*** Opening Task inputs ***

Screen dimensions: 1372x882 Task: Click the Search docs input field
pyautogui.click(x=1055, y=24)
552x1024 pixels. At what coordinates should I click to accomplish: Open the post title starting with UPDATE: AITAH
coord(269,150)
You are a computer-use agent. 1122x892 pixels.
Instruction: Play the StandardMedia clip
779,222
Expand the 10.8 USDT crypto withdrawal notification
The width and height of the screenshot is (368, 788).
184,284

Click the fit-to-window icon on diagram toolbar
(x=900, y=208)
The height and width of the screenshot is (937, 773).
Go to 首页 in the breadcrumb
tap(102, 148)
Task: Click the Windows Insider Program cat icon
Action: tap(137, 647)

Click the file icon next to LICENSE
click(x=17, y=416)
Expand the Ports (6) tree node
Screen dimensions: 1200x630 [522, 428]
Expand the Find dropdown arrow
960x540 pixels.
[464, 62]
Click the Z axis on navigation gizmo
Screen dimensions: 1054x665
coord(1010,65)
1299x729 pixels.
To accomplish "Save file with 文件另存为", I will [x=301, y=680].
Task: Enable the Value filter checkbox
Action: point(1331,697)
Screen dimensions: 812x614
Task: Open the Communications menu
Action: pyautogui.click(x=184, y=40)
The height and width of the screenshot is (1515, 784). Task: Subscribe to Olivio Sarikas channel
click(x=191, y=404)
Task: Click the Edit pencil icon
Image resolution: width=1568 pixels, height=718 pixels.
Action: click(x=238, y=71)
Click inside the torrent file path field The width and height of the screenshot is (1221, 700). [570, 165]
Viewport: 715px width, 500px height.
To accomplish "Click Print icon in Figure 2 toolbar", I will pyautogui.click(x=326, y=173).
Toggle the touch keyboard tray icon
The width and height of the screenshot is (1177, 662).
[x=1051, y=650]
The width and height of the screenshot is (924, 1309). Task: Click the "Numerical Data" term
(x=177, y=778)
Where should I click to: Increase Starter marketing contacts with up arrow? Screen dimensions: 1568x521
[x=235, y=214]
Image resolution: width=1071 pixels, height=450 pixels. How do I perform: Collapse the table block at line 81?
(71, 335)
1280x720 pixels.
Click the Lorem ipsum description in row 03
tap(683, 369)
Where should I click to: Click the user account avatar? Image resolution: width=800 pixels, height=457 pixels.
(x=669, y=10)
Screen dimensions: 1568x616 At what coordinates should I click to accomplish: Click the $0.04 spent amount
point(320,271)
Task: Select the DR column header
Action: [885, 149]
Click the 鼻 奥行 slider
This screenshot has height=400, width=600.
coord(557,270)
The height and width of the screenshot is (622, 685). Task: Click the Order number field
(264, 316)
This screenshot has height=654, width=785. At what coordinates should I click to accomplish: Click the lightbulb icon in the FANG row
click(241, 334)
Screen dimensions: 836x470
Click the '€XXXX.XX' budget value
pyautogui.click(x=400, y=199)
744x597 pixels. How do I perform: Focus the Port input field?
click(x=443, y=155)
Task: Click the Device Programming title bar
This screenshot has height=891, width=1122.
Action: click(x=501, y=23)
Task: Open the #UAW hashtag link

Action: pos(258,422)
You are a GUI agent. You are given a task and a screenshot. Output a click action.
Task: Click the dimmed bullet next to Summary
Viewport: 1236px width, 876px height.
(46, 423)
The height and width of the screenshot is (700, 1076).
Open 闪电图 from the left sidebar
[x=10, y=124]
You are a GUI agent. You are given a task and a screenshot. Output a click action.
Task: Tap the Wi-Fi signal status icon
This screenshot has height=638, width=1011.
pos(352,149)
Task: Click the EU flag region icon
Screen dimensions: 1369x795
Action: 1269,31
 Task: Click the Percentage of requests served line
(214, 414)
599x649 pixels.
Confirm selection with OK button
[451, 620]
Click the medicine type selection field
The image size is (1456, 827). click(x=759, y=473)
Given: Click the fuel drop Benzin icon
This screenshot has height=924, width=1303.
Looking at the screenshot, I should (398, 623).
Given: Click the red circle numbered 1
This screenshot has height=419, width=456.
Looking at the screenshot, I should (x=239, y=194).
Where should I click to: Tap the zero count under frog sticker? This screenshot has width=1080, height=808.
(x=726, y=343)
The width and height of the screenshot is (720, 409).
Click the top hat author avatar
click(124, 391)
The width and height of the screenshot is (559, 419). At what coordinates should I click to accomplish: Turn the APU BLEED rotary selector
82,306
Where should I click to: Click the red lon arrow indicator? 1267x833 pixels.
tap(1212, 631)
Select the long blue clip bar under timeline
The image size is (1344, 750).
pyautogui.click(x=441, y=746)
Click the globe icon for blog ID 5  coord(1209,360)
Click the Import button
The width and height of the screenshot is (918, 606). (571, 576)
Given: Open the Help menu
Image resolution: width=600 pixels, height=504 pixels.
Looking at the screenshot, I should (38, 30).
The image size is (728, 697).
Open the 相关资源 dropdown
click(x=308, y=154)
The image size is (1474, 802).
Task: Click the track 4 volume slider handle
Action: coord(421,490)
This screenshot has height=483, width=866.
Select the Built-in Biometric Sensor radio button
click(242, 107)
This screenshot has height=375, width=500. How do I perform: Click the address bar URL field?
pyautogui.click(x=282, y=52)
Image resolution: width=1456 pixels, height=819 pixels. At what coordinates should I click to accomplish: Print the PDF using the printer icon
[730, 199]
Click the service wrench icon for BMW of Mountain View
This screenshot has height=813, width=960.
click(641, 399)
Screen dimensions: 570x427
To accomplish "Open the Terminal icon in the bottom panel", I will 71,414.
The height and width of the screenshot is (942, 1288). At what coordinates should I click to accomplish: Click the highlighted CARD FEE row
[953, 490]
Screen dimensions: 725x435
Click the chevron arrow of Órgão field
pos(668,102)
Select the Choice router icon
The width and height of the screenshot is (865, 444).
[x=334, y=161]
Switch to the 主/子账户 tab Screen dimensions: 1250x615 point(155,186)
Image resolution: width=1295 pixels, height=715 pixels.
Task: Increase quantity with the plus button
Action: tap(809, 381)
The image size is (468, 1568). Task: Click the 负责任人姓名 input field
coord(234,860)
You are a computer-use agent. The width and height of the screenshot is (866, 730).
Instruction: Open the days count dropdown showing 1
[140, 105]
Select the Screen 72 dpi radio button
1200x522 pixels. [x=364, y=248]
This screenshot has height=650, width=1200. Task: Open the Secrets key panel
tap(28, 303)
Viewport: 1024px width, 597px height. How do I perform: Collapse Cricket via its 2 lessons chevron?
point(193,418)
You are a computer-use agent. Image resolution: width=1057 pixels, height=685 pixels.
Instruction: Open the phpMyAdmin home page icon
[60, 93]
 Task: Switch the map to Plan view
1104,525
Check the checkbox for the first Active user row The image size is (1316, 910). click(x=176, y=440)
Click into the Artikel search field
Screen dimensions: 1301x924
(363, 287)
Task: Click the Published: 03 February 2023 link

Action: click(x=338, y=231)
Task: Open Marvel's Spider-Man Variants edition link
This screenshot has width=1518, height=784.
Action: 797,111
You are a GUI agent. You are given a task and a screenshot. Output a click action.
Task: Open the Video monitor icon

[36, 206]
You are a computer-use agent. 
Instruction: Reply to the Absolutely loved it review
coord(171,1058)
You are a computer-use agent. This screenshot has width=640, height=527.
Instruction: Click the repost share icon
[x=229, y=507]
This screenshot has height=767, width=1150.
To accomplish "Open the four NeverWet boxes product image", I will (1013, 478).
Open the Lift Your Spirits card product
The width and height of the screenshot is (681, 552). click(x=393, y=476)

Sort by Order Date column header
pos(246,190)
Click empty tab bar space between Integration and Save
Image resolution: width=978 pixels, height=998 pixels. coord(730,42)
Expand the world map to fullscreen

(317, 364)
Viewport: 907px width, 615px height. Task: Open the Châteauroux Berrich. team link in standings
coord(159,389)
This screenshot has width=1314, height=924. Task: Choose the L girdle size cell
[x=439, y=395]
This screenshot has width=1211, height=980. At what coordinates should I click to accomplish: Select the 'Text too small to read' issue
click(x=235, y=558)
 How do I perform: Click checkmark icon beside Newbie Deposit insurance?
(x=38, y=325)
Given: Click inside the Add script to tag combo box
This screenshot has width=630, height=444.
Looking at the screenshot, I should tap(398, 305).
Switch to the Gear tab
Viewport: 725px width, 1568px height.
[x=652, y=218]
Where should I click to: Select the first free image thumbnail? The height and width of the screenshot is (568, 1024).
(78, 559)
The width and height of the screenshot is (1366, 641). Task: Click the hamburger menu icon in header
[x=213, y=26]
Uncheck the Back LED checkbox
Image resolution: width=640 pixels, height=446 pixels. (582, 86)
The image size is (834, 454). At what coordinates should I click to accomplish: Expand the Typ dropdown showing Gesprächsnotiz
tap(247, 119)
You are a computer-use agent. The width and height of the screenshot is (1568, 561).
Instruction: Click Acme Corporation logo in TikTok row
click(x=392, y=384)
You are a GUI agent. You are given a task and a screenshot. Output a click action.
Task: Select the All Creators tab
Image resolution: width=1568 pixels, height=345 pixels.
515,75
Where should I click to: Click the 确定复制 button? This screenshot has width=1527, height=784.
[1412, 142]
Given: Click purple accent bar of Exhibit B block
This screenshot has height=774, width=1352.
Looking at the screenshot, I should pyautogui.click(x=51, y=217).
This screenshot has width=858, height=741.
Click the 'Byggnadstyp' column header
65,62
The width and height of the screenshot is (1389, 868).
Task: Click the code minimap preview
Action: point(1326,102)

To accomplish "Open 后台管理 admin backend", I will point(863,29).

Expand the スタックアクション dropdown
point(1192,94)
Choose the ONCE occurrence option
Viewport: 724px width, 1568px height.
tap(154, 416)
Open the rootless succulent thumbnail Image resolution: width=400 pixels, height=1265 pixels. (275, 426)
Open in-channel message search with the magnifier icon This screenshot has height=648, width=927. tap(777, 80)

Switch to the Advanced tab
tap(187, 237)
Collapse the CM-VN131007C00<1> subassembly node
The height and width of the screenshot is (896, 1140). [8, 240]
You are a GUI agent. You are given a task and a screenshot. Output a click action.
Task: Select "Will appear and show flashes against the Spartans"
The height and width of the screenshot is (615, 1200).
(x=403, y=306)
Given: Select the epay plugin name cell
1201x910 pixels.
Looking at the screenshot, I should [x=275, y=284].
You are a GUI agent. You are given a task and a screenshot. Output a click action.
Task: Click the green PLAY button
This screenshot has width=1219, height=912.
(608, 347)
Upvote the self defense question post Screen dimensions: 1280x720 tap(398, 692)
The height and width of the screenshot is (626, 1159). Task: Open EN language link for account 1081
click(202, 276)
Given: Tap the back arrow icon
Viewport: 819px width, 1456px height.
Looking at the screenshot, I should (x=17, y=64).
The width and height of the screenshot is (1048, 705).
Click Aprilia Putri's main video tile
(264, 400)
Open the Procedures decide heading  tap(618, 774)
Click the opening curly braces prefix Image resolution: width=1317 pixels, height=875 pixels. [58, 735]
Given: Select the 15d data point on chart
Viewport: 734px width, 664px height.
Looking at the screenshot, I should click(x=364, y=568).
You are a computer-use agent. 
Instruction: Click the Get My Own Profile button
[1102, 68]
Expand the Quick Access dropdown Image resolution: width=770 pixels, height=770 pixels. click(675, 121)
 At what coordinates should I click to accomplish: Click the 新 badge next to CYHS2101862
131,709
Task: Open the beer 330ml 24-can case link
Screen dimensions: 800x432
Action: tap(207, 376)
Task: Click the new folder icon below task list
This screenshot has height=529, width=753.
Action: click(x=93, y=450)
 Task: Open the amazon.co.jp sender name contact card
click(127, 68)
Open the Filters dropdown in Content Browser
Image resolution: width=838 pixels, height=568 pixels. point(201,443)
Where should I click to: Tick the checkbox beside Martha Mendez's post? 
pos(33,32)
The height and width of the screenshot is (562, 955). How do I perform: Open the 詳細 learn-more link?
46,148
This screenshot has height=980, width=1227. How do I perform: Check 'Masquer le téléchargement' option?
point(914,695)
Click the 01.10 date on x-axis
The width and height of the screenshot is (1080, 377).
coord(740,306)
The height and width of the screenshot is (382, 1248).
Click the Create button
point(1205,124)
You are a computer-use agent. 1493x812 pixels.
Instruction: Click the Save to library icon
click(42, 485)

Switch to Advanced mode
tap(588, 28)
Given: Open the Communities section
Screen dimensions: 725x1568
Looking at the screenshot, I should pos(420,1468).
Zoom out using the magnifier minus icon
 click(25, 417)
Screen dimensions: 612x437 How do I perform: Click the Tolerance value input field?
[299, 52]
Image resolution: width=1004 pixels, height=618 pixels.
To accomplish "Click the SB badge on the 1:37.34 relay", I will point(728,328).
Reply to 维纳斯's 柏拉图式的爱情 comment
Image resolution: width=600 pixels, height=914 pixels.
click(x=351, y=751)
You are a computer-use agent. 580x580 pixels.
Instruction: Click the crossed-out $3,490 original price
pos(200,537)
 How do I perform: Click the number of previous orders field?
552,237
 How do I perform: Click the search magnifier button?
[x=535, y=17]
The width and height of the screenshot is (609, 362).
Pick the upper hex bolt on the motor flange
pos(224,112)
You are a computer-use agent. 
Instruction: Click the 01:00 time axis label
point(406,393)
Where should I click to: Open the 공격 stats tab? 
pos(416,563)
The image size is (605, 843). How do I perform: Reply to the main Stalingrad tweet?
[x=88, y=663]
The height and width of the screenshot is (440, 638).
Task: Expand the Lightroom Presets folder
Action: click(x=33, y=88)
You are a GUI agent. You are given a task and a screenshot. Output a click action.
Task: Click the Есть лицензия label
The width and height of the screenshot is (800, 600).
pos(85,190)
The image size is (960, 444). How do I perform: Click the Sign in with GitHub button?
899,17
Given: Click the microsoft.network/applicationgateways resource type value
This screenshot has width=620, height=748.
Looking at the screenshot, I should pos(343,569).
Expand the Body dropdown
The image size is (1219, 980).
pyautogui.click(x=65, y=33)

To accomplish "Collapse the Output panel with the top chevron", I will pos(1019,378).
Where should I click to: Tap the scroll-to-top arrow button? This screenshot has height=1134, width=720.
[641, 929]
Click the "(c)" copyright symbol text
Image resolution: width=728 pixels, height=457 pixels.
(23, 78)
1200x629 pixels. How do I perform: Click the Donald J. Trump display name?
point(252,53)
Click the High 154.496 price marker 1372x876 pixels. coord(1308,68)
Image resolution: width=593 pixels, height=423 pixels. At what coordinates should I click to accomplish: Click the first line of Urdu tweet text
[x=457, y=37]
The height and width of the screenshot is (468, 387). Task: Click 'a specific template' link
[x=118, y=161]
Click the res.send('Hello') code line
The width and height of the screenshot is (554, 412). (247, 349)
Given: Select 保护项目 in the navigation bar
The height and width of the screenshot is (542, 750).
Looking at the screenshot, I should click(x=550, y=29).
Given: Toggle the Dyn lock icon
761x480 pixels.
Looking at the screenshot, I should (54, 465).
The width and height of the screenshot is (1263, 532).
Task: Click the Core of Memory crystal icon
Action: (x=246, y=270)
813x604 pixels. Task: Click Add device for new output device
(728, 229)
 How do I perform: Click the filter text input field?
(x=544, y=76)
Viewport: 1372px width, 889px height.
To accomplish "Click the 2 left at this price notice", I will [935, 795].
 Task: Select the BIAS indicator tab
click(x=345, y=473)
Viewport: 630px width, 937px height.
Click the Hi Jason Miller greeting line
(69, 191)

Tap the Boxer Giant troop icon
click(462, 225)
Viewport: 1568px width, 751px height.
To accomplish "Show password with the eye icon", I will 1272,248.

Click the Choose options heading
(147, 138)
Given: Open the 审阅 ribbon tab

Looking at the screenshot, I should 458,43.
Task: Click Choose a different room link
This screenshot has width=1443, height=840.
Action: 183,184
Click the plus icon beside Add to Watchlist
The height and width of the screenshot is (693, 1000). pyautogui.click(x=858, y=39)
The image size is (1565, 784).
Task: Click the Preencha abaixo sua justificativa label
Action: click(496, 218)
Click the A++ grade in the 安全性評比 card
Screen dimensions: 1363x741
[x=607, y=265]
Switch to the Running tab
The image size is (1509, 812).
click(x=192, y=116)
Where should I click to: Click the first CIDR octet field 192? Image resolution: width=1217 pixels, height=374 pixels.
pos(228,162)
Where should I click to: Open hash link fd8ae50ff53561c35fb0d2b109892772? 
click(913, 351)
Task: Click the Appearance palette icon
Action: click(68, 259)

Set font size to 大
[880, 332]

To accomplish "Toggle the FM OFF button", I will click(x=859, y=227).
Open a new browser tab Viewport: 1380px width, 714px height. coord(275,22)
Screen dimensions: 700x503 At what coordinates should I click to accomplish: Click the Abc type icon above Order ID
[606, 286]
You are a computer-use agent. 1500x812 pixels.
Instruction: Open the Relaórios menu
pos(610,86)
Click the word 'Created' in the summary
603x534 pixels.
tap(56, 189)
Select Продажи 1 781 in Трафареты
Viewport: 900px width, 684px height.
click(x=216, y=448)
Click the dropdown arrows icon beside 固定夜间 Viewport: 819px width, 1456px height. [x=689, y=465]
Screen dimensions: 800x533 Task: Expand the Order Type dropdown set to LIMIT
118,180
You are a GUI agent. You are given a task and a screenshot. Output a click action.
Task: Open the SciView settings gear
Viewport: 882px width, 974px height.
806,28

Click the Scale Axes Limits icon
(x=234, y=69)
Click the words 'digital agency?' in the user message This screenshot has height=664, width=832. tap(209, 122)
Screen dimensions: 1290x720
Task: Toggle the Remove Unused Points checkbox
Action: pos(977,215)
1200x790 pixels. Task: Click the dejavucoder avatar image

*** Closing Task inputs ***

▶ **What is required**: Show every line in the records above that contains the word "computer".

▶ **Exercise output**:
You are a computer-use agent. 1122x892 pixels.
You are a computer-use agent. The width and height of the screenshot is (866, 730).
You are a computer-use agent. Image resolution: width=1057 pixels, height=685 pixels.
You are a computer-use agent. 
You are a computer-use agent. This screenshot has width=640, height=527.
You are a computer-use agent. The width and height of the screenshot is (1568, 561).
You are a computer-use agent. 
You are a computer-use agent. 1493x812 pixels.
You are a computer-use agent. 580x580 pixels.
You are a computer-use agent. 
You are a computer-use agent. 1500x812 pixels.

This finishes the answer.